We then examined if the neurotransmitter GABA varied in concentration in plasma between the ND and T1D individuals (Fig. 1c). The GABA concentration range was similar for the two groups but there was a trend for increased plasma GABA concentration in T1D patients resulting in a significantly higher average concentration in the T1D group (ND: 501 ± 32 nM; T1D: 649 ± 42 nM; p < 0.05). No correlation was observed for GABA concentrations with age or disease duration. In contrast, when the concentration of GABA was correlated with cytokines detected in plasma, levels of 10 cytokines were significantly correlated (p < 0.05) with the plasma GABA concentration (Fig. 1d; Table S3).

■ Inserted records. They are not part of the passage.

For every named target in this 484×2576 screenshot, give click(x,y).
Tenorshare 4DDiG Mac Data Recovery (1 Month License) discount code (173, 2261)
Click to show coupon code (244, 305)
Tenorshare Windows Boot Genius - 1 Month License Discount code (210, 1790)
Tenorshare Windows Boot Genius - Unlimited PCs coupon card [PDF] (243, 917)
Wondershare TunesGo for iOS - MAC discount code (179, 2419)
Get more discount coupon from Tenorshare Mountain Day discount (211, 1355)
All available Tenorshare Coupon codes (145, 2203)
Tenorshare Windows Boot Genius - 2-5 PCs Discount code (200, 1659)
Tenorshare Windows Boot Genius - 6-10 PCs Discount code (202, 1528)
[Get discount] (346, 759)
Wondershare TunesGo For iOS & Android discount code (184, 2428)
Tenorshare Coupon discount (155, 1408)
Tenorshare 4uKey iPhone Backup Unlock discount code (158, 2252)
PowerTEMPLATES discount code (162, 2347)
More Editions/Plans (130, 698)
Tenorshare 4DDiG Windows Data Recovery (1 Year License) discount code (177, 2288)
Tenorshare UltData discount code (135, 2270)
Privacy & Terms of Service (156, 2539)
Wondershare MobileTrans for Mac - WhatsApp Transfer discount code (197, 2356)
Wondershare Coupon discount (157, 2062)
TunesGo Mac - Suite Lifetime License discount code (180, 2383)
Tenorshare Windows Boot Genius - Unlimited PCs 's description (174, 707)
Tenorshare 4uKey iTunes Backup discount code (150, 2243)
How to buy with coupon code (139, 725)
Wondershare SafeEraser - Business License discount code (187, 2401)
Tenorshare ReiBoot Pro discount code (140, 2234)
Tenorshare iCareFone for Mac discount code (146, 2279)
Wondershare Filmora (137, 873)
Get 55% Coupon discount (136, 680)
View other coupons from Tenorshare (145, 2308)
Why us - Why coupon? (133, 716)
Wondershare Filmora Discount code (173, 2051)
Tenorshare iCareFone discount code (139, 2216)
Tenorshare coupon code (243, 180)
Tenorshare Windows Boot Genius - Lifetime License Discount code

3.2. GABA Inhibits Proliferation of PBMCs From T1D Patients and Responder CD4+ T Cells

To further examine the effects of GABA on the immune cells, we stimulated PBMCs and CD4+ T cells with anti-CD3 antibody to induce proliferation of CD3+ positive T cells. We then examined effects on proliferation of GABA and the GABAA antagonist, picrotoxin. In PBMCs from ND individuals, GABA did not inhibit proliferation of the cells (Fig. 2a). In contrast, cell proliferation of PBMCs from T1D patients was inhibited in the presence of 100 nM GABA by approximately 20%, while GABA at concentration of 1 μM did not have any inhibitory effect on the cell proliferation. The inhibition was reversed by picrotoxin (Fig. 2b). We have previously demonstrated that GABA may inhibit T cells proliferation (Bjurstom et al., 2008) and, thus, examined whether CD4+ T cells from ND individuals varied in their sensitivity to GABA. The results revealed that CD4+ T cells from the ND individuals could be grouped into responders (n = 15) and non-responders (n = 7) depending on whether or not GABA affected the proliferation of the cells (Fig. 2c). We examined further if GABA, in a dose-dependent manner, could regulate proliferation of the responder CD4+ T cells (Fig. 2d). Application of different GABA concentrations demonstrated increased inhibition of proliferation from 1 to 500 nM GABA with a maximum inhibition of approximately 40% by 500 nM GABA, whereas no inhibition of proliferation of the cells was recorded in 1 μM GABA (Fig. 2d). This is in line with the fact that saturating GABA concentrations cause desensitization and thus, non-functionality of GABAA receptors. The open channel blocker picrotoxin partially reversed the 500 nM GABA-induced inhibition (Fig. 2e) and the GABAA agonists muscimol (100 nM) and TACA (100 nM) inhibited the proliferation similar to GABA (Fig. 2f), whereas the GABAB antagonist CGP52432 (50 μM) and the GABAB agonist baclofen (100 nM) were ineffective (Fig. 2e, f). Together the results highlight that immune cells and in particular CD4+ T cells can be divided into subgroups depending on whether or not their proliferation is regulated by GABA. The greater inhibition observed for the PBMCs from the T1D patients as compared to ND individuals is consistent with the presence of expanded T cells clones that respond to GABA in T1D (Tong et al., 2016).

Fig. 2.

Fig. 2

GABA activation of GABAA receptors inhibits proliferation of PBMCs and responder CD4+ T cells from T1D and ND individuals. Effects of GABA and GABAA receptors antagonist, picrotoxin, on proliferation of PBMCs from (a) ND individuals and (b) T1D individuals. (c) Effect of GABA on proliferation of CD4+ T cells from ND individuals identifying GABA non-responder (orange) and GABA responder (magenta) populations of CD4+ T cells. (d) GABA dose-dependent inhibition of proliferation of responder CD4+ T cells. (e) Effects of GABAA (picrotoxin, muscimol, TACA) and GABAB (CGP 52432, baclofen) receptor antagonists and (f) agonists on proliferation of responder CD4+ T cells. (g) Expression of GABAARs and GABABR subunits and (h) chloride transporters in PBMCs from ND individuals and T1D patients. Data are presented as normalized mRNA expression (2-ΔCt). (i) GABA-activated single-channel current measurements from CD4+ T cells from ND individuals. In the whole-cell and cell-attached configurations single-channel currents were activated by 500 and 100 nM GABA application, respectively, and inhibited by picrotoxin (PTX, 100 μM). # marks single-channel events with typical current amplitudes at the given Vp. (j) A volcano plot for T cell mRNA sequencing expression data as log2 (fold change in T1D T cells compared to ND T cells) against –log10 (false discovery rate). The p values are shown in Table S5. *p < 0.05, **p < 0. 01, ***p < 0.001.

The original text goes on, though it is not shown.